Shelley Lubben spent eight years as a sex worker in Los Angeles.  She was a porn star.  She allowed herself to be lured into this, thinking it was a solution to some of her financial problems.  She suffered a great deal of abuse, became addicted to alcohol and various drugs and contracted an incurable sexually transmitted disease.  She then got cervical cancer, which she survived.  She had every right, humanly speaking, to feel deep shame towards herself and deep bitterness against the people who had taken advantage of her naïvety.  She became a Christian and was delivered from that lifestyle.  It took another eight years for her to overcome the trauma and psychological problems that it had caused.  She now spends her time warning young people of the harm that industry does and campaigning on issues connected with the pornography industry.  She and her family still receive death threats for the work she does.  In order for her to be fully restored, she has had to forgive every single person who had abused her.

Because of the power of forgiveness, she is able to use what was done for her as a way of saving many more lives.
Joseph was sold by his brothers, trafficked into the hands of people smugglers who took him to a foreign country and sold him as a slave.  He became a housekeeper.  He was then falsely accused of sexual assault and thrown into prison without trial.  The brothers who sold him told their father that he was dead.  You may have read the account of this in Genesis 37-50.  Or you may have seen the Musical.

Because God was with Joseph, he was able to say to his brothers at the end of all this:

As for you, you meant evil against me, but God meant it for good, to bring it about that many people should be kept alive, as they are today.
Genesis 50:20

Sometimes the people we forgive may never realise what they have done, they may not apologise, they may even continue to do bad things to us, as in Shelley Lubben’s case.  Sometimes we can get reconciled with the people we forgive, as with Joseph and his brothers.

In either case, we need to see that God always has a bigger purpose even in the harm someone does to us.  That helps us to forgive them.  We also need to see that we have done bad things too.  When we receive God’s forgiveness, we can then go on to forgive others.

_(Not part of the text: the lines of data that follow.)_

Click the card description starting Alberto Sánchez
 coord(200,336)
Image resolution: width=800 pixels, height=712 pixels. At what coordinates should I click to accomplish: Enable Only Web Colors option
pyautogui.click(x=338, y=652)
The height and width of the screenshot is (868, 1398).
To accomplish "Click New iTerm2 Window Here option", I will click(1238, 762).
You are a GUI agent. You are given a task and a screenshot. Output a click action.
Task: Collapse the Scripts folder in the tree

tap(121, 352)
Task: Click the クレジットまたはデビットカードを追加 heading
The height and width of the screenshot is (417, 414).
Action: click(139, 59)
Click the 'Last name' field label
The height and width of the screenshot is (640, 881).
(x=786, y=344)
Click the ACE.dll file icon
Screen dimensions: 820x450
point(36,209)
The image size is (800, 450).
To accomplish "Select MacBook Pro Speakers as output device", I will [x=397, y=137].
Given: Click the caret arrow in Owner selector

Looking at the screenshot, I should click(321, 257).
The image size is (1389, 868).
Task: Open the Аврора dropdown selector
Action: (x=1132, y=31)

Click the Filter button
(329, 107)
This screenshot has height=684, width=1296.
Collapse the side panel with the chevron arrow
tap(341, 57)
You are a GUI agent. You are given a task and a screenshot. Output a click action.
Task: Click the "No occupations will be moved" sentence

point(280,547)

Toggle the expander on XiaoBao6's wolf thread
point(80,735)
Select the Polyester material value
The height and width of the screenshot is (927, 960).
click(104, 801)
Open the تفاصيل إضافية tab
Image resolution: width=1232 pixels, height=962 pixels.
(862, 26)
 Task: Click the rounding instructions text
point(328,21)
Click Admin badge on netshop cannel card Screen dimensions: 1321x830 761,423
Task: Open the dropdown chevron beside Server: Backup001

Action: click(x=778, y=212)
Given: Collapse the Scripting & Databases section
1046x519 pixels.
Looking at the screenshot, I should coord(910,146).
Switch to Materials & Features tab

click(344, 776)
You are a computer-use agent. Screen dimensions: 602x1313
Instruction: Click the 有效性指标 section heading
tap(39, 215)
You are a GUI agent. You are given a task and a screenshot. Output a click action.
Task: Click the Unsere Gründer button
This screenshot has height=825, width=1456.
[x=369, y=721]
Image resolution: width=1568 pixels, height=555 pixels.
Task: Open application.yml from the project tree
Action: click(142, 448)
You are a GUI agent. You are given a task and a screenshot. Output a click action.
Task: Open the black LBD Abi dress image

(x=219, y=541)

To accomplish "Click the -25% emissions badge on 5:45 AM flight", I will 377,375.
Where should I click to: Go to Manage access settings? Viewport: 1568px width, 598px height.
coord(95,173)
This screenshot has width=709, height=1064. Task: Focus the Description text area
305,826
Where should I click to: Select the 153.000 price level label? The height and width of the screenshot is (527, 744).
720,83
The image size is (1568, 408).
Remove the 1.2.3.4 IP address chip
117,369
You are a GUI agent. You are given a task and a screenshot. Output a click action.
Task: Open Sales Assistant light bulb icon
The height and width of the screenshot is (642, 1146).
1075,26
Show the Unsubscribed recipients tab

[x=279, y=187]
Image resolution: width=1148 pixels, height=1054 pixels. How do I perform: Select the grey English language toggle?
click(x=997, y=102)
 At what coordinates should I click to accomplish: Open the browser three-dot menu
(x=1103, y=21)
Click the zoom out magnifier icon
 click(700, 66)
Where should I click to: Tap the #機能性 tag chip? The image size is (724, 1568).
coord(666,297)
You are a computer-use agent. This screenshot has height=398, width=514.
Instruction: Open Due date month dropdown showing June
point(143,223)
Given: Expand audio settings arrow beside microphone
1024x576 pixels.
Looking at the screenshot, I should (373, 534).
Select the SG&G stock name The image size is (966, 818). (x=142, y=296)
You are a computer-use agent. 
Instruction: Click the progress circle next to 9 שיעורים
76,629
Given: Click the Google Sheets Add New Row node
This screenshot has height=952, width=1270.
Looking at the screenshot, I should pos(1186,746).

I relate that story (and I could tell countless more) because I want to make the point that however badly you have been treated, forgiveness needs to flow from you in order for you to be restored.

We may not be able to forget what somebody has done to us, but we can take the sting out of it.  We can stop being bitter and angry with that person, we can love that person, be kind to them and want the very best for them.  In doing so, we can experience complete healing and freedom from any damage we have suffered as a result of their actions.

I choose to live with the consequences of your actions towards me and to remain thankful.



Incredibly, we can ask God to forgive us, to not count our sins against us, to treat us as if we have never done anything wrong.

When speaking of God’s forgiveness of us, the Bible says in four different places:

‘I will remember your sins no more.’ (See Isaiah 43:25, Jeremiah 31:34, Hebrews 8:11, Hebrews 10:17)

That’s incredible, isn’t it?  How can the all-powerful, all-knowing God choose not to remember something, let alone our wrongdoing?  We could get into an interesting theological discussion about this, but the fact remains that we may remember what someone has done to us and unable to forget it.